Shippers should not lose sleep over the recent, short-lived jump in spot rates, but ought instead to focus on ways to mitigate the risk of another sudden capacity crunch later in the year, London-based Drewry Maritime Research advised.

Freight rates on east-west trades have been rising of late. Drewry’s Hong Kong-Los Angeles container rate benchmark, as published in the Container Freight Rate Insight, leapt 28 percent in the first week of the year. The benchmark rose $396 to $1,832 per 40-foot equivalent unit (FEU) and successfully sustained this level into the second week.

Transpacific Stabilisation Agreement (TSA) carriers have been successful in forcing through their intended $400 per 40-foot-container rate increases.

Shipping lines have had similar success on the Asia-Europe trade. The World Container Index (WCI) benchmark rate between Shanghai and Rotterdam soared 41 percent in the first two weeks of January to $1,335 per FEU. The increase of $391 per FEU was in line with carriers’ intended peak season surcharge of $400 per FEU.

Buoyant shipping volumes in advance of Lunar New Year factory closures in Asia have filled ships to bursting, causing most carriers to roll containers. Some shipping lines have reported load factors in excess of 100 percent, so emboldening aggressive rate hikes.

“However, the big question on everyone’s minds is how sustained the rates revival will prove and what this means for 2012 transpacific contract rates?” asked Martin Dixon, research manager of Drewry’s Container Freight Rate Insight.

“Once the pre-Chinese New Year rush recedes later this month spot rates will retreat back to December levels, unless carriers take action to remove surplus capacity from the trade. Shippers would be well advised to wait a few weeks before commencing contract negotiations.”

Drewry expects freight rates to rise sharply in the second half of the year as cash-burn forces carriers to slash capacity.
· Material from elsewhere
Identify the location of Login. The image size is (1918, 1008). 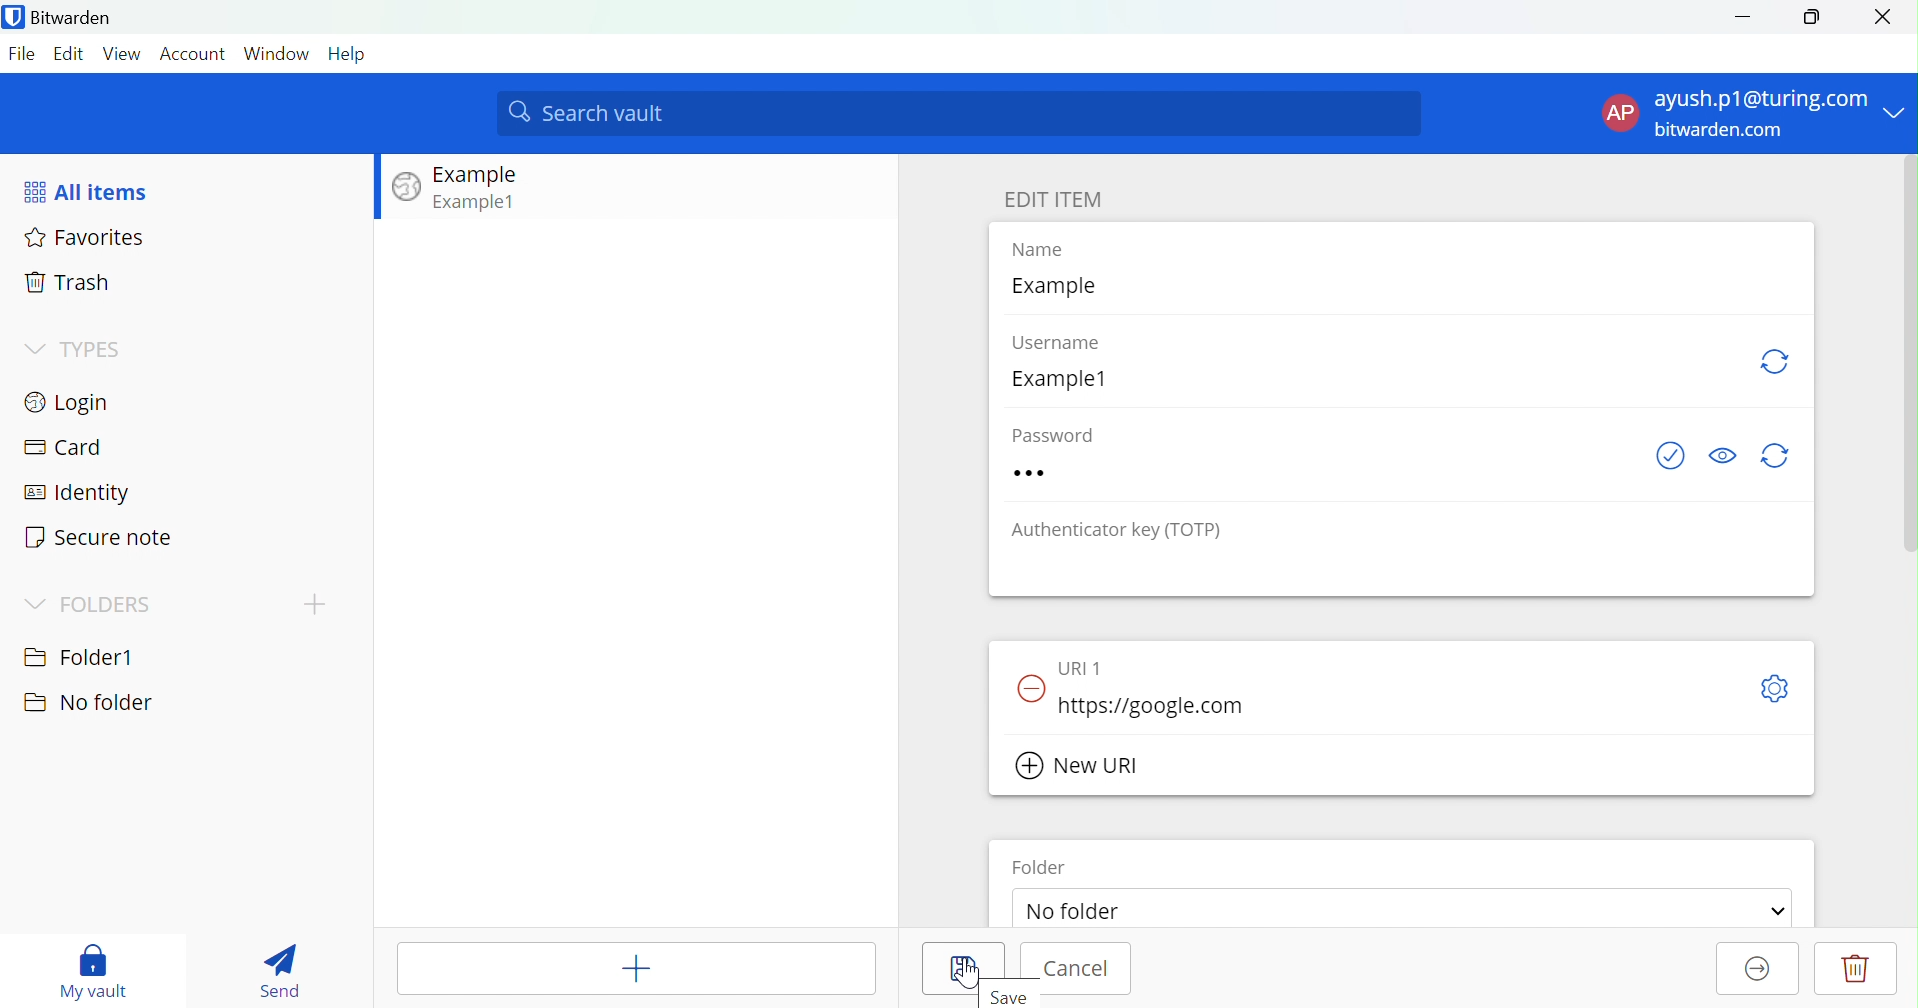
(71, 401).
“A repeat of 2010 seems inevitable, when freight rates rose and space availability was highly restricted,” added Dixon.

Prior to the recent bounce in pricing, east-west freight rates had been in free fall. Drewry’s East-West Freight Rate Index, a weighted average across key Asia-Europe, trans-pacific and trans-Atlantic trade routes, had declined 38 percent in the 12 months to November 2011.
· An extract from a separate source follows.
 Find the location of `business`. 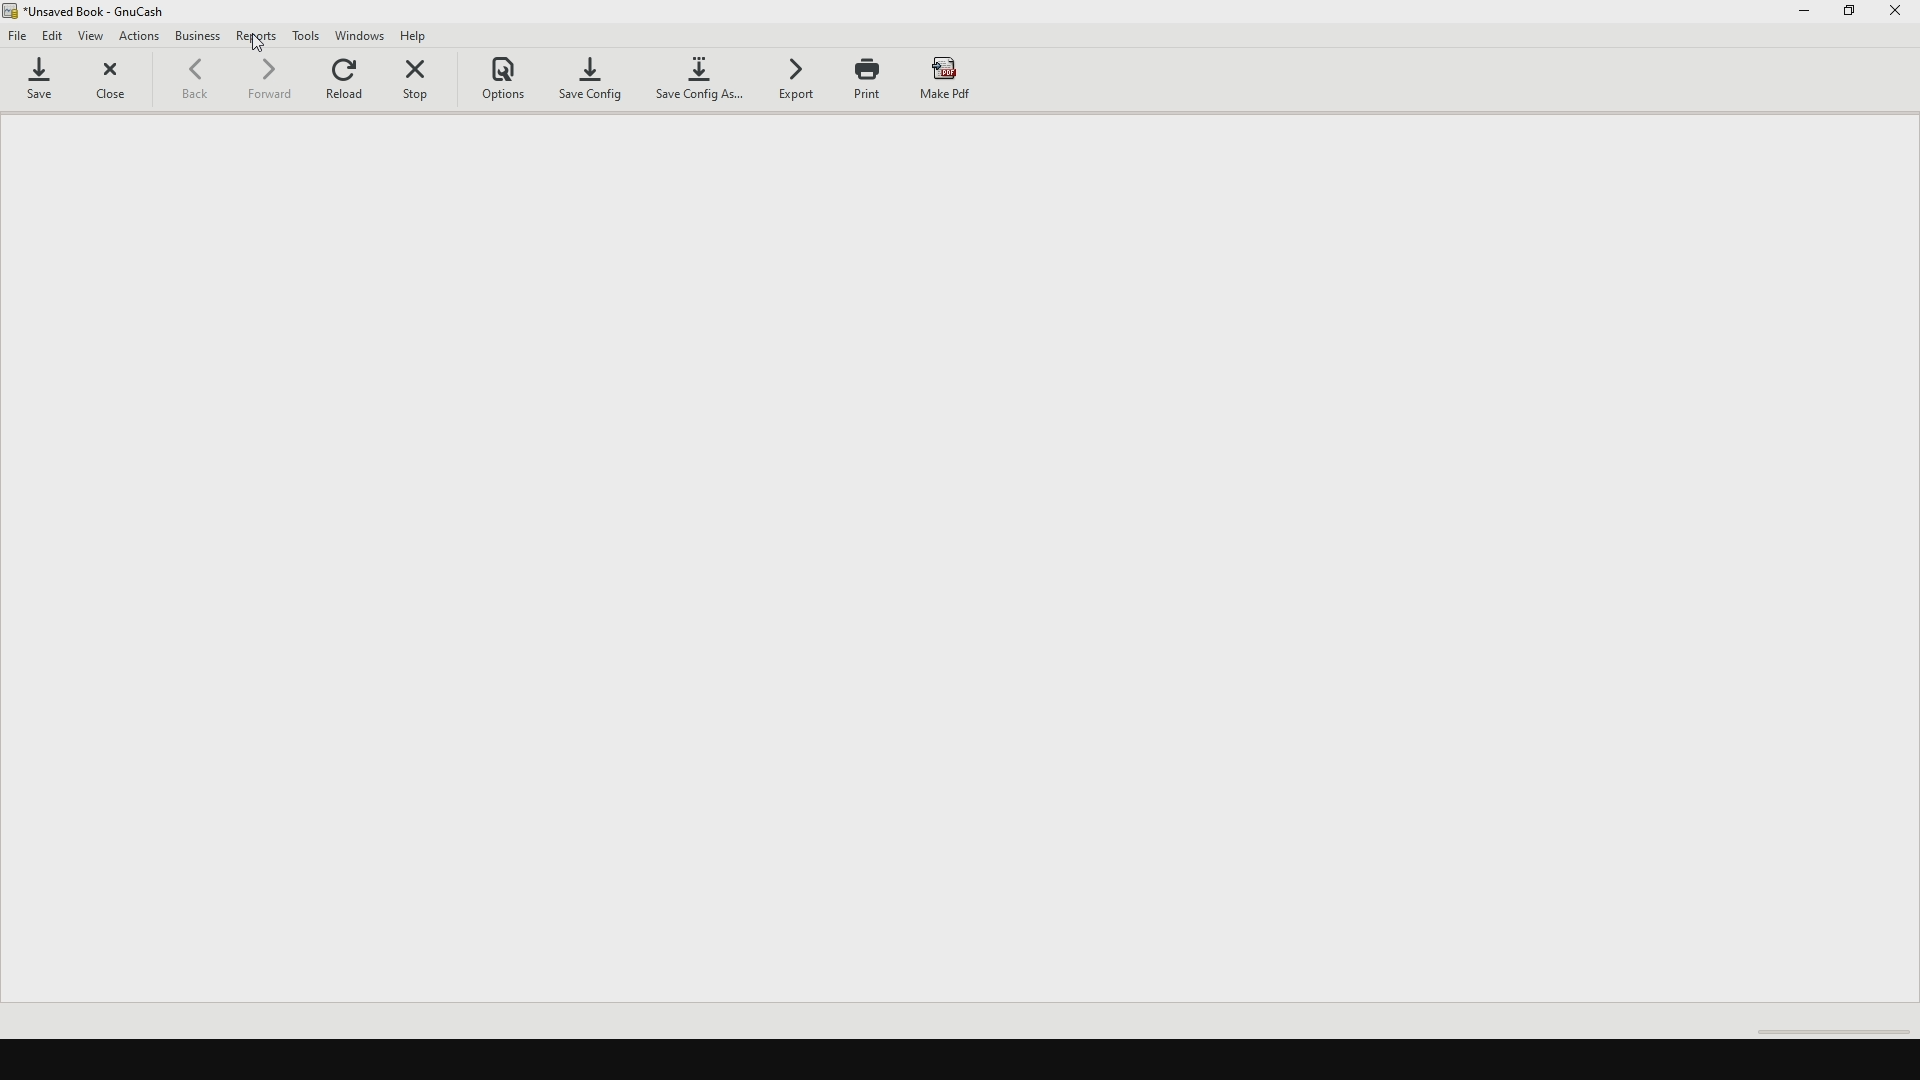

business is located at coordinates (198, 39).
However, other indices published in Drewry’s Container Freight Rate Insight suggest that some regions of the world have proved more stable than others. For instance, Drewry’s Intra-Asia Freight Rate Index lost just 6 percent through 2011 and gained 4 percent in the four months to November 2011.

“Few trades can claim this level of sustained stability,” observed Dixon. “Despite cascading tonnage from other overburdened trades, rates on Asian regional trades have remained remarkably stable thanks to burgeoning traffic growth.”